Si alguien puede estar legitimado hoy en España para hablar del aborto, de su legislación, de las irregularidades destapadas en algunas clínicas y de las reivindicaciones encontradas que han surgido, ése es el ginecólogo Sáenz de Santamaría. El médico ha pasado tres veces por la cárcel y se licenció en Derecho por defender "ese derecho de la mujer". Su clínica en Málaga fue la primera de España en practicar abortos, en 1982, y hoy lleva a cabo una media de 3.000 interrupciones voluntarias del embarazo en sus cuatro centros.

-El miércoles hubo manifestaciones en toda España que denunciaban la persecución a la que están siendo sometidas las clínicas y las personas que deciden abortar, tras las irregularidades destapadas en algunos centros. ¿Qué opina de todo lo que está pasando?

-En España se está actuando mal y tarde. El Poder Judicial llega tarde a defender a alguien que tiene derecho a vivir. Interrumpir un embarazo de 23 semanas es un asesinato porque en ese momento ya hay una elevada tasa de supervivencia fetal y todo eso se ha hecho con total impunidad. Quién asume ahora la responsabilidad de decenas de miles de asesinatos en masa que se han estado cometiendo. A nosotros no nos han inspeccionado de forma especial, aunque la Junta es muy exigente y me parece muy bien. Somos hospitales de día, que utilizamos anestesia general y tenemos que tener un control en todo.
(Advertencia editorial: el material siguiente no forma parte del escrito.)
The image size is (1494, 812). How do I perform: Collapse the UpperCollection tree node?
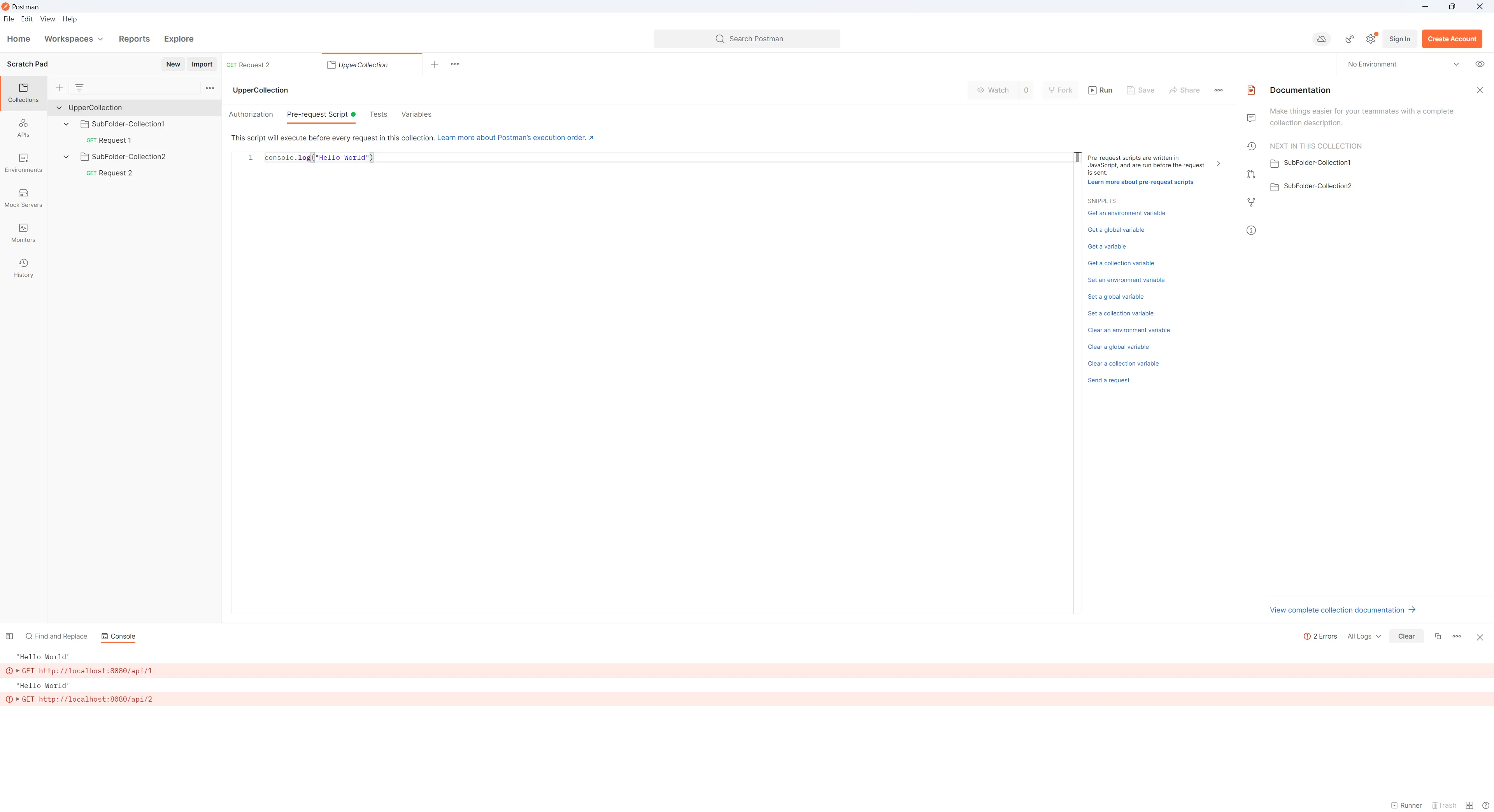(x=59, y=108)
-Pero las personas que se manifiestan pidiendo más libertad para el aborto quizá temen que ahora haya un retroceso...

-Esas manifestaciones de hipotético ataque a la libertad son una indecencia, me recuerdan a las celebradas en Nuremberg cuando asesinaban a los judíos; están encubriendo prácticas como las de tirar restos de feto a la basura. Un retroceso no puede haber porque la ley está muy clara y marca el límite en la semana 22 de embarazo. El límite lo marca la ley y nunca un real decreto. No entiendo el histerismo cuando hace apenas seis años a nosotros nos abrieron diligencias porque una mujer abortó sin tener el permiso del marido y nadie se movilizó y eso sí que fue grave.

-¿Cree usted que los abortos tardíos es una práctica frecuente?

-Sí ha sido muy frecuente. No entiendo cómo la asociación de clínicas legalizadas ha admitido que han interrumpido embarazos de 26 semanas y no se actúa contra ellos.

-¿Cómo ha evolucionado el perfil de la mujer que decide abortar?

-Hay una sobrerrepresentación de inmigrantes: si el porcentaje de mujeres inmigrantes en España es del 10 por ciento, el nuestro sube al 40. Ha habido una disminución de abortos después de la semana 16 y hay muchas chicas jóvenes, pese a que hay educación sexual de sobra, pero es un problema cultural.